Find each line in the records below that contains the string "computer", with case counting, and copy those lines.

**PROVIDED INFORMATION**
* BEGIN *

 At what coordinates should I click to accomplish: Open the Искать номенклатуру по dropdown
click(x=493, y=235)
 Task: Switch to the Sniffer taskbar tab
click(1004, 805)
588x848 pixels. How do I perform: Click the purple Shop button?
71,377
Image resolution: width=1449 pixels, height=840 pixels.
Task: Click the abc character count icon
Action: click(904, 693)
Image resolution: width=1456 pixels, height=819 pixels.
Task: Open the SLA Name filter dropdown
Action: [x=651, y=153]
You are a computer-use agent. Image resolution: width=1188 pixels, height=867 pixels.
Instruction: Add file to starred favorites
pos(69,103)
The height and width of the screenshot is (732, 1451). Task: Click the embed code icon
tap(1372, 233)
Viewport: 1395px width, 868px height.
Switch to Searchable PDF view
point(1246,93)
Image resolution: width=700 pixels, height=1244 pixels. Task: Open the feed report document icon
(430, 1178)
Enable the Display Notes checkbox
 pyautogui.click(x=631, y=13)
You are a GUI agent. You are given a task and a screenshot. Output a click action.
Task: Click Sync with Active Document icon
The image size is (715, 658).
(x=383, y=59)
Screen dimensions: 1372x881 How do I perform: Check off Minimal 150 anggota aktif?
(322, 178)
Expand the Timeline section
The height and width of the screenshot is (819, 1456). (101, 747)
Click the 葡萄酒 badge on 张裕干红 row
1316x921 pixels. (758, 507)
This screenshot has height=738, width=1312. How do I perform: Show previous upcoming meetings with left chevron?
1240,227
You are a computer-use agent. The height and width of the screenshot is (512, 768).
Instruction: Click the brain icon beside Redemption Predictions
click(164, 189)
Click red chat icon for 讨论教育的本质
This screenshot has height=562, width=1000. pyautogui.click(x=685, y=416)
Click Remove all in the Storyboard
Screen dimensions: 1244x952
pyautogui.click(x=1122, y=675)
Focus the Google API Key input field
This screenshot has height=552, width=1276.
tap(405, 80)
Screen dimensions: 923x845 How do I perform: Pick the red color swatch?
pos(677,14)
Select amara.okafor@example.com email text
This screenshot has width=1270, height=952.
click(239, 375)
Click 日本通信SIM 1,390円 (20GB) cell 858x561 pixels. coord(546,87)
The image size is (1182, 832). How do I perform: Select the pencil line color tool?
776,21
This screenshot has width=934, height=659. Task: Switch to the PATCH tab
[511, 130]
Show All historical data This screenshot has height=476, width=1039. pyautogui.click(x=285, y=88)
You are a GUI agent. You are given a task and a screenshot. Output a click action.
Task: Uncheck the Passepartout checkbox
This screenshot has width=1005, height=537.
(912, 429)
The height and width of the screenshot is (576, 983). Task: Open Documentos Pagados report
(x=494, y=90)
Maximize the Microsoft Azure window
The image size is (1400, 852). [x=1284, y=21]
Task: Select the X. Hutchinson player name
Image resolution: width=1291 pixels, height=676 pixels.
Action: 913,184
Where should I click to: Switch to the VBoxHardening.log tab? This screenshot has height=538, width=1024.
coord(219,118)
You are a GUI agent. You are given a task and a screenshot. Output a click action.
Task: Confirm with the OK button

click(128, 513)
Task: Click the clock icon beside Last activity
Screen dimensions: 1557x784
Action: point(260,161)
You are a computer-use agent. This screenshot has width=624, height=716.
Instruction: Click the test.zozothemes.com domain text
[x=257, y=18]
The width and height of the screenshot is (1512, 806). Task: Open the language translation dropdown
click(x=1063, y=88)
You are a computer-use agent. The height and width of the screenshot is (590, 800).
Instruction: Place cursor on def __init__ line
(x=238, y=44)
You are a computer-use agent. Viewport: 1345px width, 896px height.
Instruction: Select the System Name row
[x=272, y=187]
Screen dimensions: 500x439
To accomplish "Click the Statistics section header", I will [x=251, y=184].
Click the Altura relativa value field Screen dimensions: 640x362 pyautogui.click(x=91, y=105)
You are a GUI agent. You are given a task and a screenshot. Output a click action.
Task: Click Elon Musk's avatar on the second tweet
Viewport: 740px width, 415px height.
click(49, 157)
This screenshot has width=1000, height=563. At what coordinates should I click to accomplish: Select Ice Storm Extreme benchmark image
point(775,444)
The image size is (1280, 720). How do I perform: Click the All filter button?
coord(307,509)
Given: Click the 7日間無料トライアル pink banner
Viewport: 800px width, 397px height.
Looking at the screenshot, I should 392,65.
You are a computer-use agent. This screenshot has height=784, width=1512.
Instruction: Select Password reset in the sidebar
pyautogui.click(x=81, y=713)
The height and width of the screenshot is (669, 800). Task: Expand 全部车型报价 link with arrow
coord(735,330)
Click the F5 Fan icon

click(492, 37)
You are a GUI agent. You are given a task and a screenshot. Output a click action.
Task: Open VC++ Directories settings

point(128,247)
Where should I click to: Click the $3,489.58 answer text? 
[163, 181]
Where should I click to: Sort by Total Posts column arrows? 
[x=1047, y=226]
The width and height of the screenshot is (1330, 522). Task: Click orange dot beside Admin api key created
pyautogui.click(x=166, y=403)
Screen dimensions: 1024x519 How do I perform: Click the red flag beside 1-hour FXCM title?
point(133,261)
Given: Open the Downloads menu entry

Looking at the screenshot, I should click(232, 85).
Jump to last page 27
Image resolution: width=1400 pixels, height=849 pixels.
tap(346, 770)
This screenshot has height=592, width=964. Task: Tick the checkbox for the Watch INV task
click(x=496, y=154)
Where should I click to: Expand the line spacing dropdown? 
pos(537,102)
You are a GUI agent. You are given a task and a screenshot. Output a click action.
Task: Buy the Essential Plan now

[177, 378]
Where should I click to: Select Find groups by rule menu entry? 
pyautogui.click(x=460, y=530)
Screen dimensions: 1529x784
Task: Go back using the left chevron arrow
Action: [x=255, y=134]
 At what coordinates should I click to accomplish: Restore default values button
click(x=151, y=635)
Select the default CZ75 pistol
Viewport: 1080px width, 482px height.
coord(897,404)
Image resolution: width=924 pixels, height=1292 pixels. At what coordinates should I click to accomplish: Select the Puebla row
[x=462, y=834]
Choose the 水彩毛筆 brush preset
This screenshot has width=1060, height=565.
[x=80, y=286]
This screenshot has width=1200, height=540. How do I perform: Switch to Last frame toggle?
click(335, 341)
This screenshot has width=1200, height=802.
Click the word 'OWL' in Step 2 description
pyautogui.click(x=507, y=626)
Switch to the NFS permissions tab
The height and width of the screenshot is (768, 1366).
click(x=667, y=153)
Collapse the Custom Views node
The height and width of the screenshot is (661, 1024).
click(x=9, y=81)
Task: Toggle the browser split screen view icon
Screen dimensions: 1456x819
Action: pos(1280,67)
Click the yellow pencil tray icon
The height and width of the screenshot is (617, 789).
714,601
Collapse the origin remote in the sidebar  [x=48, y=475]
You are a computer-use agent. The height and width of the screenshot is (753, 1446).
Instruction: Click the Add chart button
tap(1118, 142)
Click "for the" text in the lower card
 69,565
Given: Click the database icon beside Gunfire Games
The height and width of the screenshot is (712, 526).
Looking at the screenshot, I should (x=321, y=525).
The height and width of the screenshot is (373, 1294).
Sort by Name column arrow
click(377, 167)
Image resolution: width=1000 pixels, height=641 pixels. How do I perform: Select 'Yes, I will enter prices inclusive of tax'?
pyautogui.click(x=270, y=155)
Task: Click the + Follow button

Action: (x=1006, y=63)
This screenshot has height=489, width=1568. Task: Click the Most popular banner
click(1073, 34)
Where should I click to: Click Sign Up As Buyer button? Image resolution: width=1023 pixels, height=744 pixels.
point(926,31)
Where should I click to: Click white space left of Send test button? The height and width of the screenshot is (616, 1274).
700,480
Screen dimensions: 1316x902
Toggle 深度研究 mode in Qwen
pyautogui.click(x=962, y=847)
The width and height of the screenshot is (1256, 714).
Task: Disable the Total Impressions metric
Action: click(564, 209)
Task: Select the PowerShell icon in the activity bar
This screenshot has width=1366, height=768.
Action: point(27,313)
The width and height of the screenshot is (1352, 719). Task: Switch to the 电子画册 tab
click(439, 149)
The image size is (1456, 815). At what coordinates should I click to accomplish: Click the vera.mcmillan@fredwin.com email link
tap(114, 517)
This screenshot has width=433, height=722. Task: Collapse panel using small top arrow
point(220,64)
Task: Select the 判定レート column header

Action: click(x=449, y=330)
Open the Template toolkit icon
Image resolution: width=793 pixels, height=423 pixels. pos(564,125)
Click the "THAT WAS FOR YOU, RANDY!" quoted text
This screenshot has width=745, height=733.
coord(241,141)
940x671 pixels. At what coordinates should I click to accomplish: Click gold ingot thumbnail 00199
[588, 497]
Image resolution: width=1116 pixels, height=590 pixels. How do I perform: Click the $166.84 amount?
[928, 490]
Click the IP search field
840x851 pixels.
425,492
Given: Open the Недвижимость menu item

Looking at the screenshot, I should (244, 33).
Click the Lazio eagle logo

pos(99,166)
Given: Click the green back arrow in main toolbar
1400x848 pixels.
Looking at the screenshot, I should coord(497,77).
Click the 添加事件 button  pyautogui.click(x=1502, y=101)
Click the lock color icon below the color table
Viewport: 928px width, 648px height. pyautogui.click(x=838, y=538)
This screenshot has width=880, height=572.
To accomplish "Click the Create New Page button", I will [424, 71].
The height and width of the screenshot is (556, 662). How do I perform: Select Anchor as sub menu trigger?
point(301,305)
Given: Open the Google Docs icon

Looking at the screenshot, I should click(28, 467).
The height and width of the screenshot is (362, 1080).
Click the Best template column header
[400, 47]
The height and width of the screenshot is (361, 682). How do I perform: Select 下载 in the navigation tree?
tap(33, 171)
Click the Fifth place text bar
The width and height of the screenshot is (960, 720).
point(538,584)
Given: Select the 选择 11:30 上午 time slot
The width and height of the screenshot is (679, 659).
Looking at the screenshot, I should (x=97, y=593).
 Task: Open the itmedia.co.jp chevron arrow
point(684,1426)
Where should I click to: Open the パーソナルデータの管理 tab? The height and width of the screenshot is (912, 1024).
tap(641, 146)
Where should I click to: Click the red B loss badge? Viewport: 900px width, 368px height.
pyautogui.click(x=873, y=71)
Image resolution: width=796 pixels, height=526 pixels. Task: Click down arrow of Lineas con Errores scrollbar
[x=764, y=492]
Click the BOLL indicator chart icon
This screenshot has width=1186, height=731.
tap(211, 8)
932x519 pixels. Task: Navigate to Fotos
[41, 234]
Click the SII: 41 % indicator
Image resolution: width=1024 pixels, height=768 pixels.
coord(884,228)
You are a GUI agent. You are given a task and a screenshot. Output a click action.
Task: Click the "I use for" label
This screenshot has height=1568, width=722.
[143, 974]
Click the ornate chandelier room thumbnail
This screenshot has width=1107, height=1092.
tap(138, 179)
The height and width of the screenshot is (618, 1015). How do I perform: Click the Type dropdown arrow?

* END *

**IN RESPONSE**
You are a computer-use agent. Image resolution: width=1188 pixels, height=867 pixels.
You are a computer-use agent. The height and width of the screenshot is (512, 768).
You are a computer-use agent. This screenshot has width=624, height=716.
You are a computer-use agent. The height and width of the screenshot is (590, 800).
You are a computer-use agent. Viewport: 1345px width, 896px height.
You are a computer-use agent. This screenshot has height=784, width=1512.
You are a computer-use agent. The height and width of the screenshot is (753, 1446).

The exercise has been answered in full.